Figure legend
Figure 1 A: Mild preexcitation with slightly shortened H-V interval (21ms) was observed at baseline. RVA was preceded by HIS. B: Atrial pacing and the extrastimulus resulted in minimal preexcitation and a fixed H-V interval during A-H prolongation, with activation of RVA remaining later than HIS. AP=accessory pathway; CS=coronary sinus; RVA=right ventricular apex.
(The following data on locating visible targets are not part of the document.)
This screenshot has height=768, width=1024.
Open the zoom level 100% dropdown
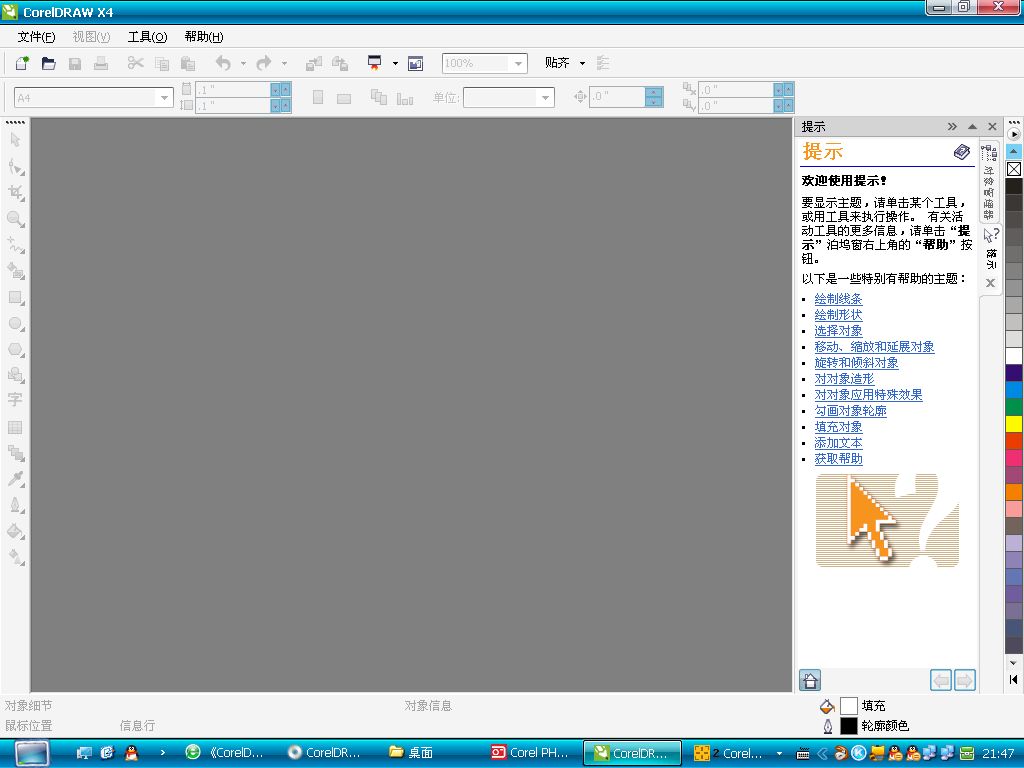519,63
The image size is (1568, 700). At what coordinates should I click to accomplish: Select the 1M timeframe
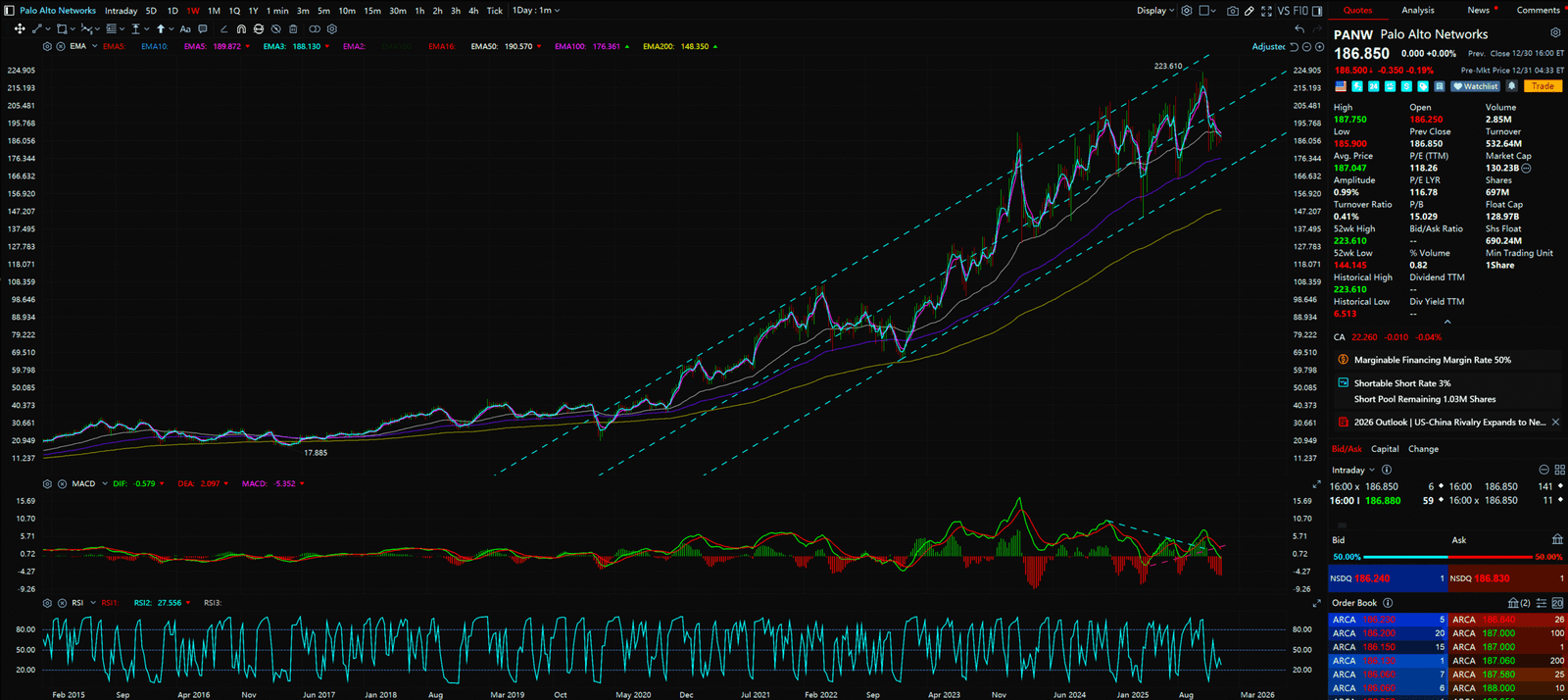pyautogui.click(x=214, y=11)
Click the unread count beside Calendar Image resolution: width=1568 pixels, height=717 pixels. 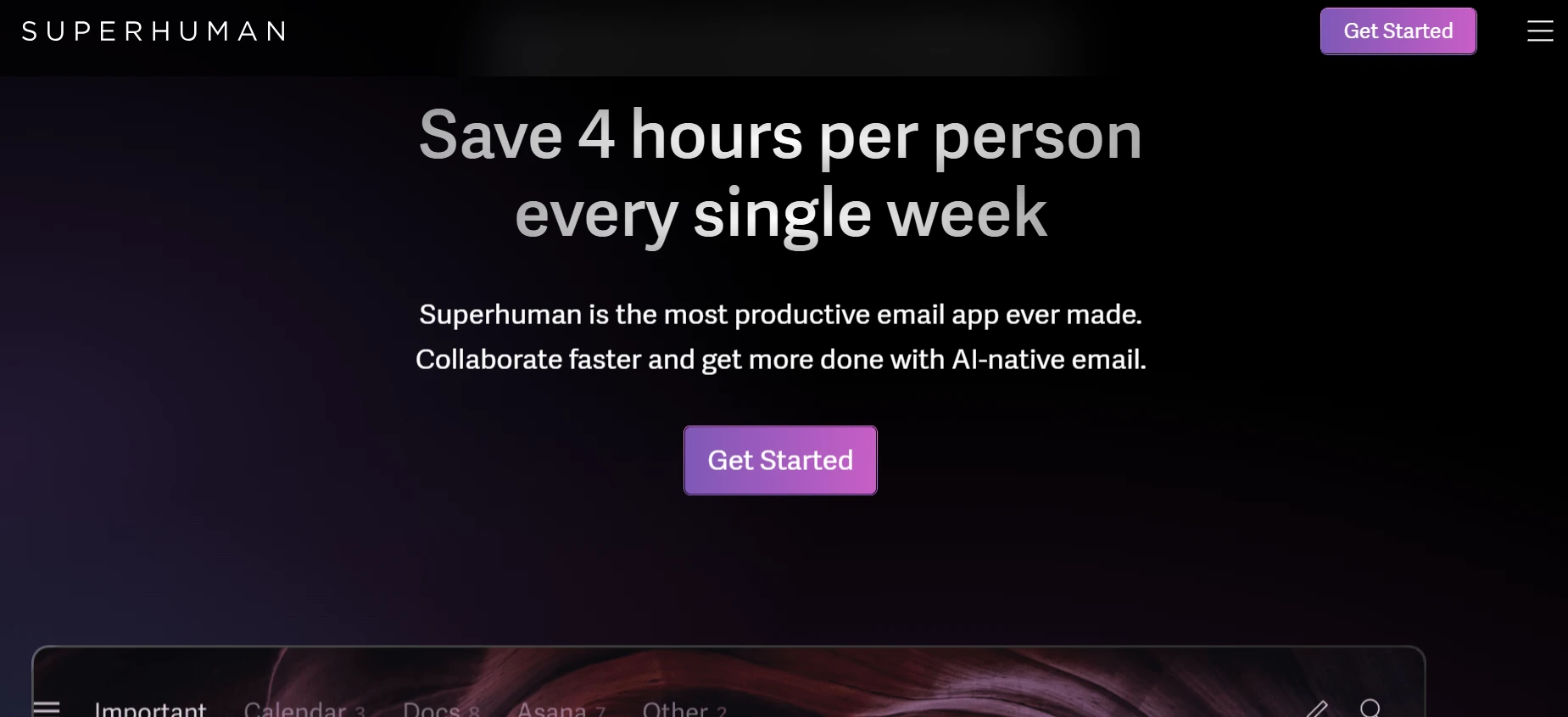click(x=360, y=712)
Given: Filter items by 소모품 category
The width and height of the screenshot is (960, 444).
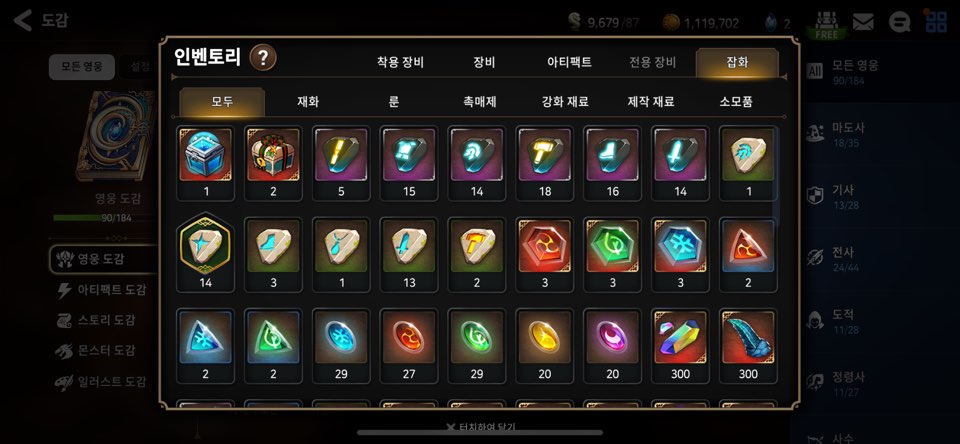Looking at the screenshot, I should coord(736,102).
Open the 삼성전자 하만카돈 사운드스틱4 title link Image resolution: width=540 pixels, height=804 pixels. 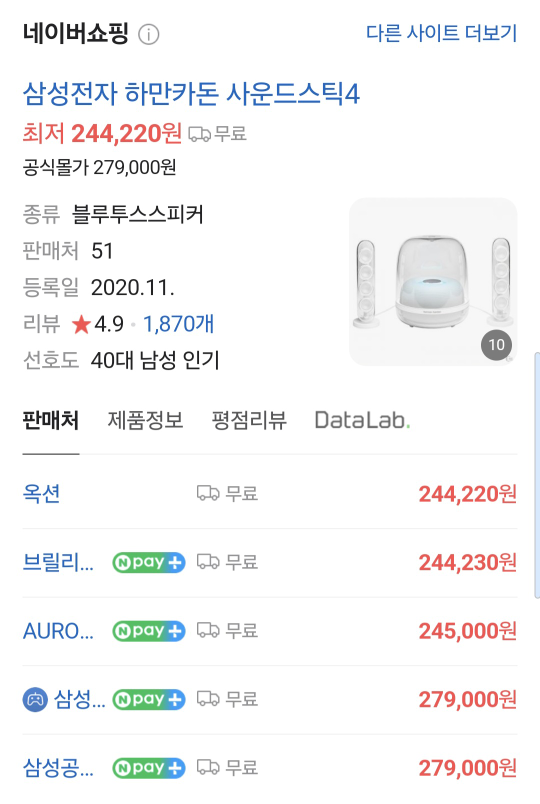191,94
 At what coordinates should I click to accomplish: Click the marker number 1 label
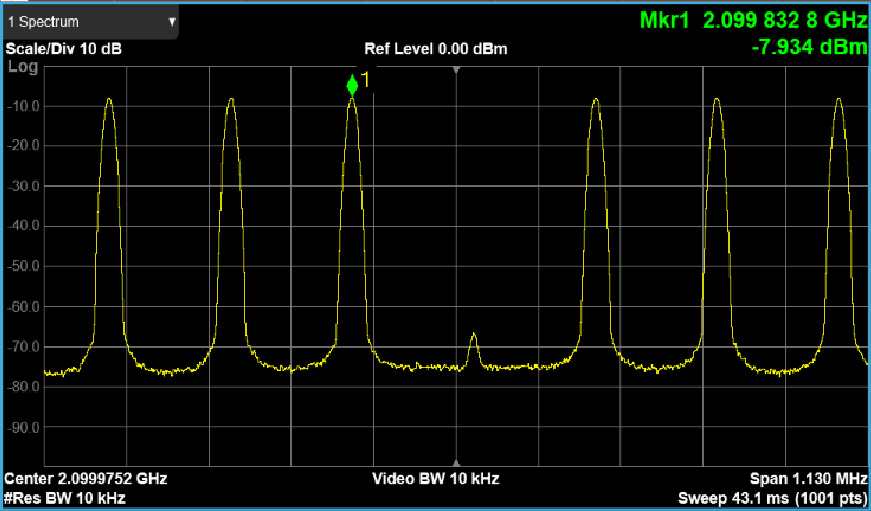[366, 80]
Figure 2 A: After isoproterenol infusion, prominent delta wave was present with an H-V interval of -12ms. B: Wide complex tachycardia without anterograde His was induced, during which atrial overdrive pacing entrained the ventricles with identical QRS configuration and an A-V-A response following cessation. CS=coronary sinus; RVA=right ventricular apex.
Figure 3 A: 2 discrete AP potentials were recorded by ABLp. B: The interval from split pathway potentials to local V increased when the atrioventricular AP blocked spontaneously. C: Pulling back the catheter made both signals appearing on distal ABL. See text for discussion. ABL=ablation catheter; AP=accessory pathway; CS=coronary sinus; RVA=right ventricular apex.
Supplemental Figure: Accelerated rhythm with the identical QRS configuration to tachycardia was present due to enhanced pathway automaticity during radiofrequency. ABL=ablation catheter; CS=coronary sinus; RVA=right ventricular apex.